The Texas Lottery Commission won't be abolished after all.
Undoing a stunning earlier vote that jeopardized the lottery, the House on Tuesday reversed itself and reauthorized the Lottery Commission.
Lawmakers had voted not to reauthorize the commission through September 2025 - potentially costing the state more than $2 billion in lottery revenue.
During a subsequent lunch recess, however, lawmakers were urged to reconsider by party leadership.
They eventually did, and the commission was reauthorized on a second vote. Without reauthorization, the commission would have wound down and ceased to exist by September 2014.

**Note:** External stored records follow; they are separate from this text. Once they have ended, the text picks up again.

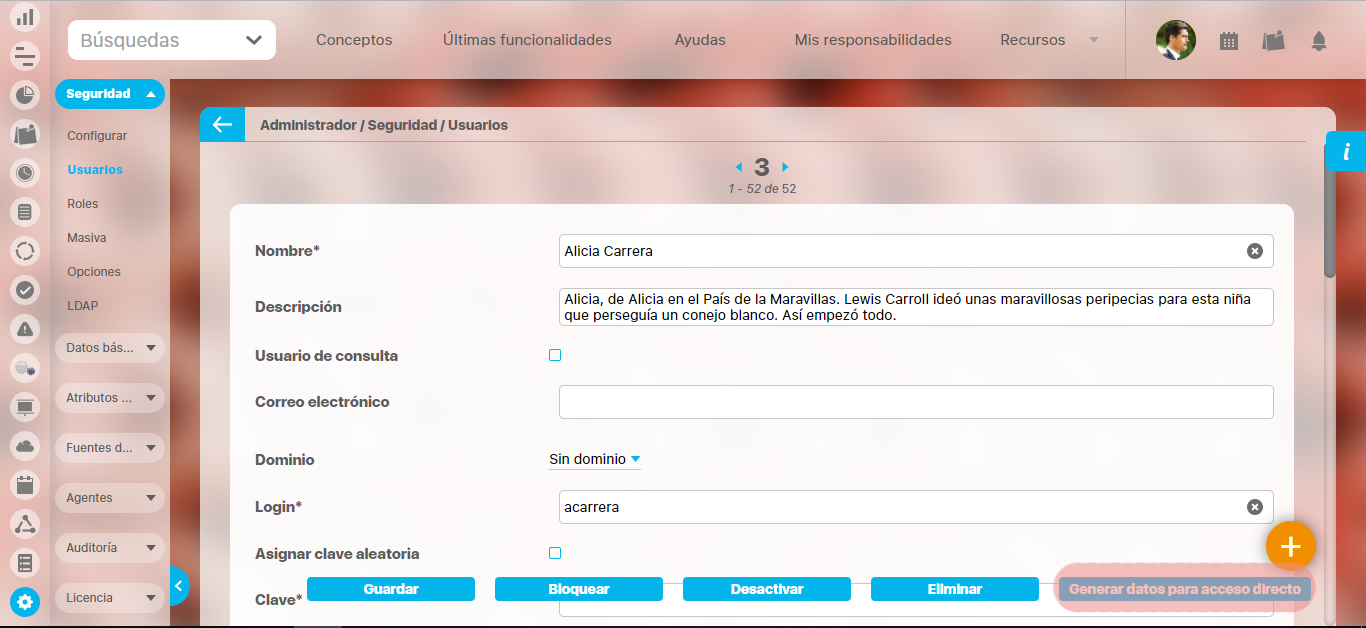Click the settings gear sidebar icon
The image size is (1366, 628).
coord(25,602)
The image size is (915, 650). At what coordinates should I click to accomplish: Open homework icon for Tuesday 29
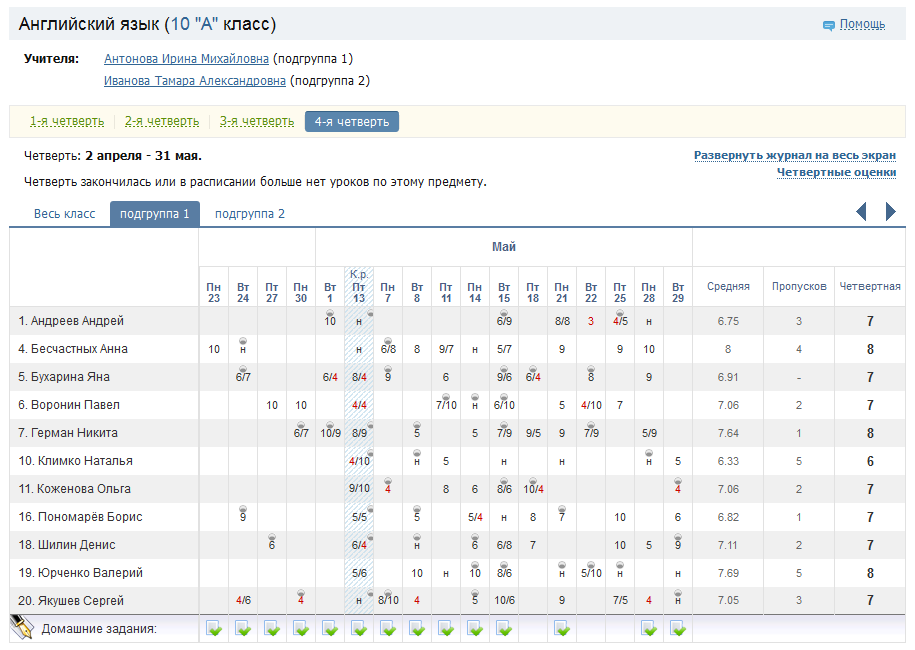click(x=678, y=629)
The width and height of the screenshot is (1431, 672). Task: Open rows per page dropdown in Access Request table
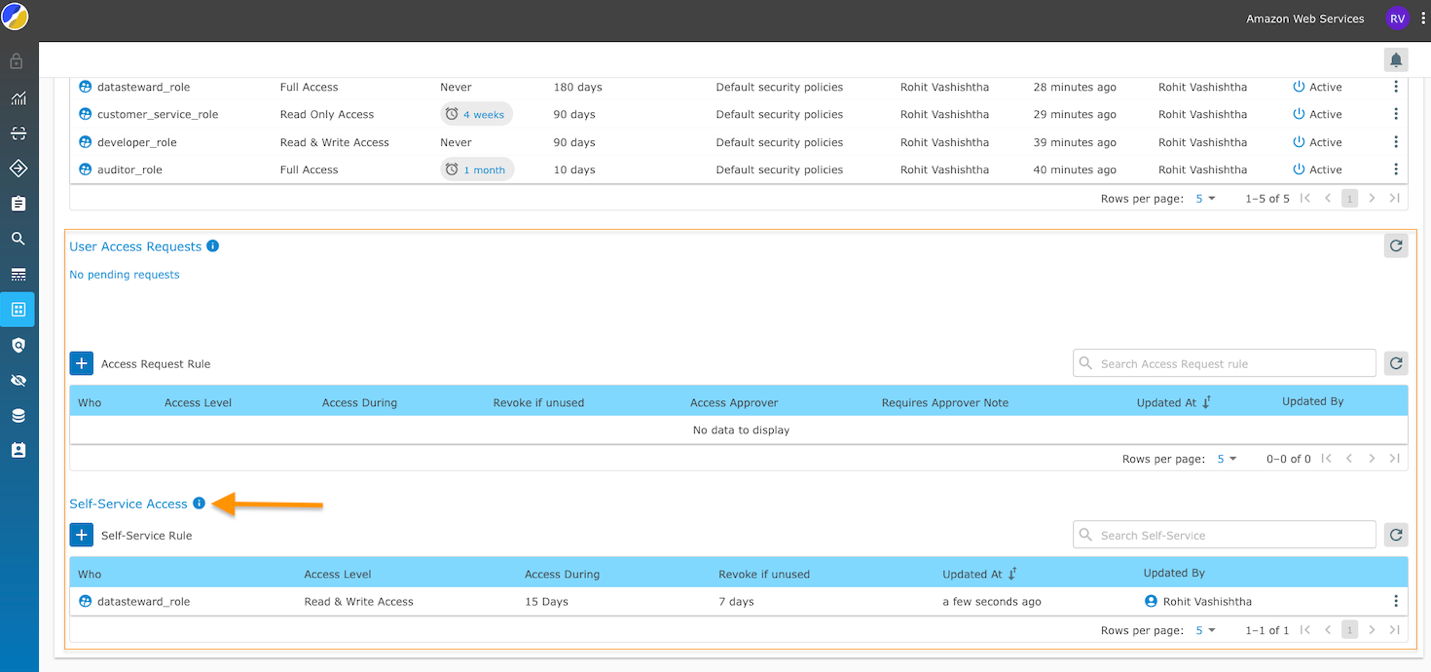[x=1226, y=459]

Representative Kyle Kacal for District 12 sent the following statement:
"When initially voting on HB 2197, I felt like it was an appropriate opportunity to vote my concerns with a state operated gambling system. However, after the motion to reconsider and weighing the impact of the $2.2 billion dollars that would create a significant gap in our state's budget, remove a portion of education funding, and would greatly impact the countless charities and non-profits, I reversed my vote."
Representative Jimmie Don Aycock told the Texas Tribune that he originally voted "no" largely to make clear his opposition to gambling.
Later he said "I don't like gambling, but I do like school funding…It was, for me, at least, a signal vote. I sort of anticipated I would switch that vote when I made it."
The state budget already under consideration in the Legislature has factored in $1.04 billion annually to public schools from the lottery.
If that had disappeared, it would have created a deficit lawmakers would have had to fill.